To make it plain and simple, you can kiss my arse a hundred and twenty-seven times. – Heinrich Böll, Billiards At Half-Past Nine

Heinrich Böll’s novel Billiards At Half-Past Nine is a portrait of the horrors of mankind at its worst, and best. The rhythm of Böll’s prose expresses the full trauma of surviving the incomprehensible. Within three generations that hover around and in the aftermath of Germany’s two wars, the reflections of muted rage, and defeated hope by the men that are left are heart wrenching. The story is a tightly wound ball that tangles and crimps under the duress of the telling.

‘He’s harmless.’ ‘Of course,’ I said, ‘but you’ll see what harmless people are capable of.’

whywhywhy, is the sad refrain of one woman reduced to a mere lament. What’s the use? We live in a world, as the book tells us again and again, where you can be killed for raising your arm. And we still live in that world- we are simply, many of us, lucky enough to not live in that town or that country for the time being.

‘Haven’t you been around long enough to know that only a new religion can cure their boredom? And the more stupid it is, the better, Oh, go away, you’re too stupid.”

But from whence does this stupidity stem? What are we to think of one family that produces four children, two that die in their sweet youth, one that tries to avenge all of the sins committed against the lambs of the world, and another that turns his own family in? Whywhywhy?

Böll does not know the answer, but he does know that life…goes on. We carry on. The persistence of blind devotion, or blind disaffection is a present and very scary danger. I may have no real idea of the exact coordinates of the horror of humankind, but I certainly know the chill: of the unkind, of people who say they care but do not, of individual and mob cruelty, of the unloved – I know it well.

That human beings, such as Böll, are capable of such moving literature of the kind that seek to find the axis of these feelings and so clearly express the hollowness  in the pit of our hearts that the horror produces, makes me at once proud but also ashamed, because – we never learn.

I’m afraid of houses you move into, then let yourself be convinced of the banal fact that life goes on and that you get used to anything in time.

The Howling Void

“Aside from school, Nazis, economic crises, there were other problems; for example, the ageless one of…amore.”
What’s to Become of the Boy?

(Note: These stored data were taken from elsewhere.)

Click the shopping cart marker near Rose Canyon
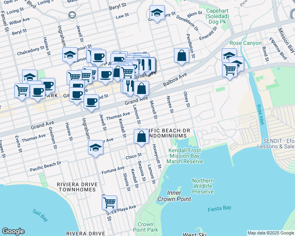295x236 pixels. click(230, 70)
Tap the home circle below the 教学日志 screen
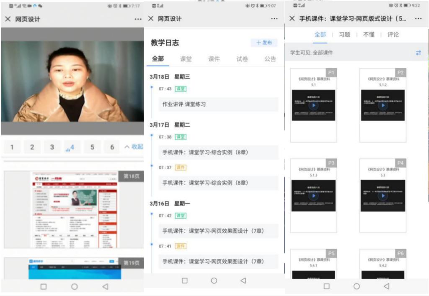 tap(214, 281)

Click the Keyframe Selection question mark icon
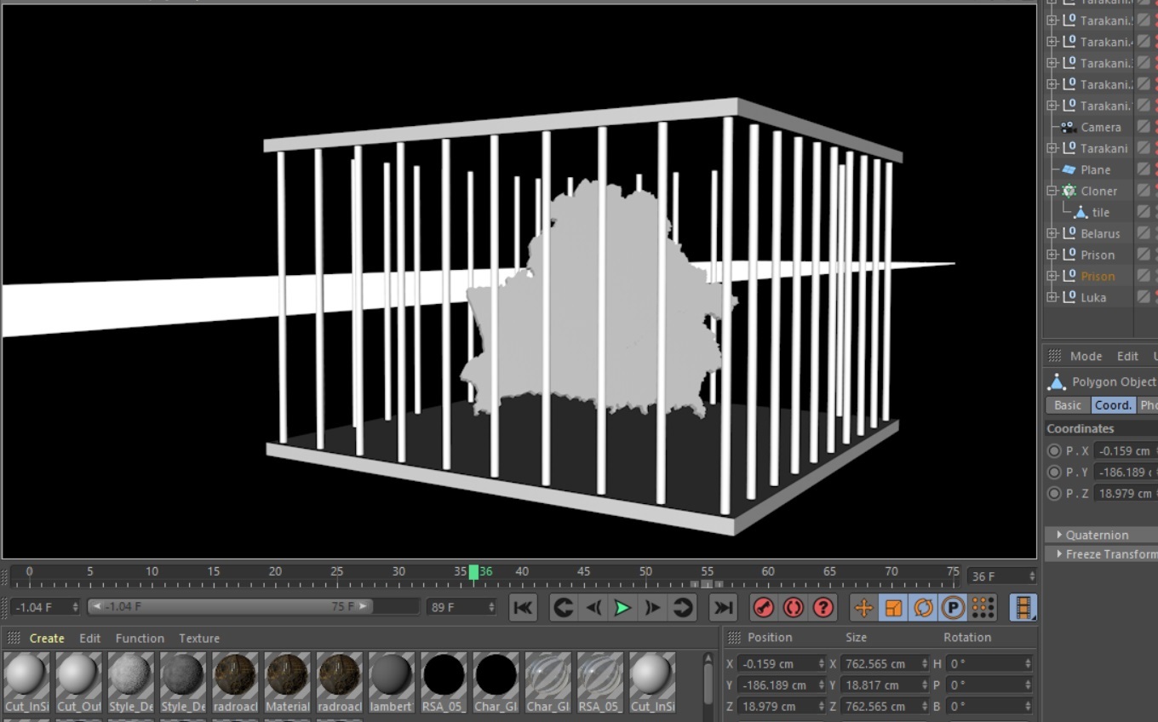(823, 608)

A Memoir – Heinrich Böll

A fellow blogger was kind enough to comment on my appreciation of Heinrich Böll, which reminded me that I did appreciate Heinrich Böll and was anxious to find the book I had initially sought ( I read and posted about 18 Stories in lieu).
But find it I did. It was not at all difficult, and yet I clearly remember it being difficult the first time around, so that remains a mystery of my predictable deficiency. At any rate:  thank you,  Tom.

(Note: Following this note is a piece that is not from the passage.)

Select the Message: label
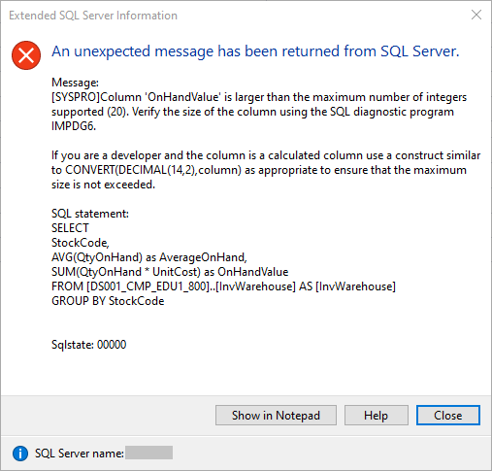 pyautogui.click(x=75, y=83)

The book is What’s to Become of the Boy? and it is wonderful. The opening paragraphs describe the misinformation on Böll’s high school “certificate of maturity.”

” It would never have occurred to me to have an error of that kind in such a solemn official document corrected: that error permits me to entertain a certain doubt as to whether I am really the person who is certified thereon as mature.” 

Böll’s attitude towards this institutional mistake (the very idea!) illustrates his emerging personality. Like many teenagers those formative years are the age of self-discovery, but the discovery is usually of the well, I’m NOT that sort more than the I AM this sort and Böll’s relief that he is not a mindless conformist is particularly sweet given the country and time in which he lived. Not one to let his ego run away from him he counters any clinging self-regard by confessing his own perceived lack of daring heroism. His was more the ordinary kind that in a better world might even simply be called – decency.

The entire brief book concerns itself with a four year period in which Böll attended high school during the incipient years of Nazi Germany – 1933 to 1937. It is told with such unelaborated charm as to weaken the knees of the likes of me.

“However, that gaiety was often of the desperate kind seen in some medieval paintings, where the laughter of the redeemed is sometimes akin to the expression on the faces of the damned.” 

Böll tries so earnestly to stick to the school part- nearly every chapter begins with some variation of “School? Oh yes, that too.” But his amusing inability then or later to stay on point, focused on his school work, is diverting and of course poignant, after all, there were other far more pressing matters uncomfortably close at hand.

“Yes, school too- I assure you, I’ll soon get back to that. After all, I was still a pupil, a pupil of life so to speak, subject to despondency and recklessness, yet bound and determine not to become a pupil of death- if that could possibly be avoided.” 

“The howling void” was Böll’s mother’s euphemism for Hitler and his Nazi followers. That term succinctly sums up all you need to know about the Böll family- their humor, kindness and intelligence. Heinrich Böll is the sort of writer that can express all we hate about the world while really making us love it all the more. A rare but essential gift.

Process of Elimination

abandoned

I have been reading 18 Stories by Heinrich Böll. The stories are wonderful. All crisply told with a blunt freshness of life at it’s reduced absurdity.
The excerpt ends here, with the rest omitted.